5 Responses to “Remarks on How Long Will the Honeymoon Last?”

  1. SA Kumar Says:

    Merging the north with the east is one of their main demands. -NO
    1) Change NP governor- already done
    2) release private land from forcers occupied now.
    3) release long term POW ( former fighters)
    4) Police power (13A)
    5) land power (13A)
    6) NP & EP merging ( last demand- not serious about it)

    live & let live until Eelam war V.(We-Tamil need 100 more years to recover from Mulli vaikkal )

  2. NeelaMahaYoda Says:

    Dilrook
    With 81.5% votes participated in the last presidential election total voters = 12,123,453
    Jaffna & Vanni voters = 520976
    Tamil and Muslims in the East =630,284
    Subtotal North& East = 1,151,260

    In the General Election in May 11,000,000 sinhalese will elect their MPs for the National government. It is either UNP or UPFA going to get the highest number of MPs and elect either Ranil or Mahinda as Executive Prime Minister. Cabinet will be selected from both UNP and UPFA proportionately. At least for the next two years they don’t need help from the minority parties including JHU. I am sure either way JHU will be side lined by both UNP and UPFA

  3. Dilrook Says:

    Mahinda has an excellent opportunity to ride back to power. However, he must focus (position as they say in marketing) on the voters (segments as they say in marketing) that matter. If Toyota (not Lexus) tries to cater to buyers of BMW and Tata, it will end up losing all 3 segments. Similarly, Mahinda has lost Tamils and Muslims and should not focus on them. It is impossible to win them back in such a short time and trying to win them back will lose him more Sinhala votes. As such his only path to success is to take up Sinhala interests.
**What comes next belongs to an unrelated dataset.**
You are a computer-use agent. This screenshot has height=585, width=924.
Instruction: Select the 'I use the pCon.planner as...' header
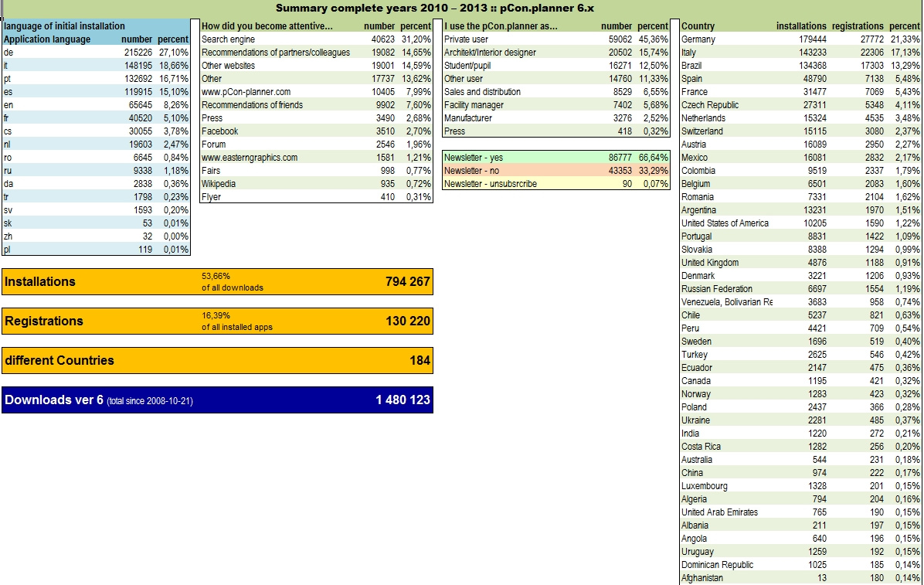tap(501, 26)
    He should demand and promise to abrogate 13A calling it a white elephant. He should condemn TNA attempts to divide the country and file action against it for conniving with banned foreign terrorist fronts during the election. His team must include top nationalists who can stir patriotism in people against the TNA and SLMC. UNHRC will once again take anti-Sri Lanka action in March. Maximum political mileage must be sought.
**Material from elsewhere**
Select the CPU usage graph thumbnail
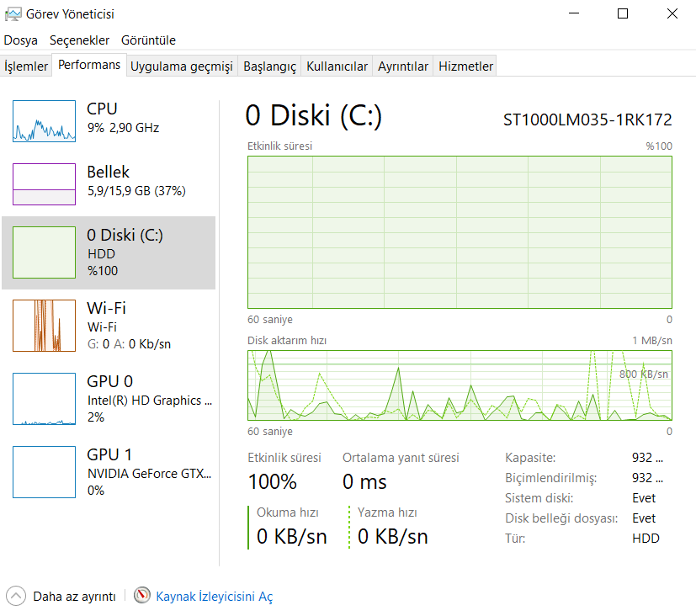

    If violent acts break out from TNA and SLMC separatist action, that will be a boon to Mahinda’s team.

    For the general election, the Common Opposition will fragment into TNA, SLMC and CWC. Jaffna seats have reduced which means TNA will try to win a seat or two from Colombo which is doable.

    As a result UNP’s focus will be on Sinhalese. JVP too will be vying for the Sinhala vote. In this context, it is not difficult to deny UNP a controlling stake in parliament.

  4. Nanda Says:

    Dilrook,
    Practically speaking Maa-Hindaa cannot comeback. Please see my comment elsewhere for the reasons.

  5. Ananda-USA Says:

    THIS is the FIRST STEP in the DISMANTLING of the Army Presence in the Northern Province.
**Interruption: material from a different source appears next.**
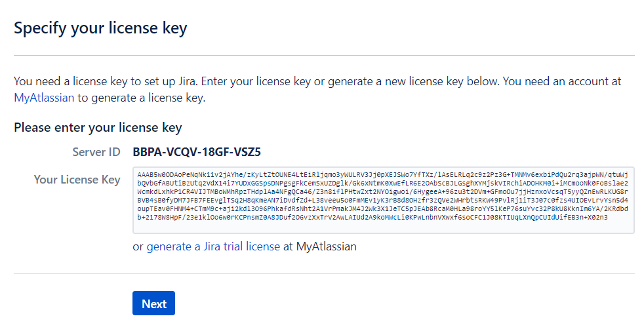644x331 pixels.
Task: Place cursor in key line starting BVB4sB0fyDM7JFB7
Action: 383,201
    MORE to follow … keep TUNED PATRIOTS!

    Aiyooooo Sirisenaaaa …. what are you DOING to our Motherland!

    ………………….
    New civilian governor appointed to Northern Province of Sri Lanka

    ColomboPage News Desk, Sri Lanka.

    Jan 13, Colombo: The Sri Lankan government has appointed a non-military civil servant as the Governor of the Tamil-dominated Northern Province.

    A prominent Sri Lankan diplomat and former Foreign Secretary H. M. G. S. Palihakkara has been appointed as the Governor of the Northern Province, sources said.

    Palihakkara will replace Governor G.A. Chandrasiri who was a retired major general of Sri Lanka Army and former Commander Security Forces Headquarters – Jaffna.

    Chandrasiri, who was reappointed as governor in 2014 by former President Mahinda Rajapaksa, was reportedly at loggerheads with the Northern Province Chief Minister C.V. Wigneswaran.

    Palihakkara had served as Sri Lankan Ambassador and Permanent Representative to the United Nations in Geneva, and represented Sri Lanka at the UN Commission on Human Rights, UN Conference on Trade and Development and the Conference on Disarmament.

    Meanwhile, Sri Lankan High Commissioner to Canada Chitranganee Wagiswara has been appointed as the Secretary to the Foreign Affairs Ministry.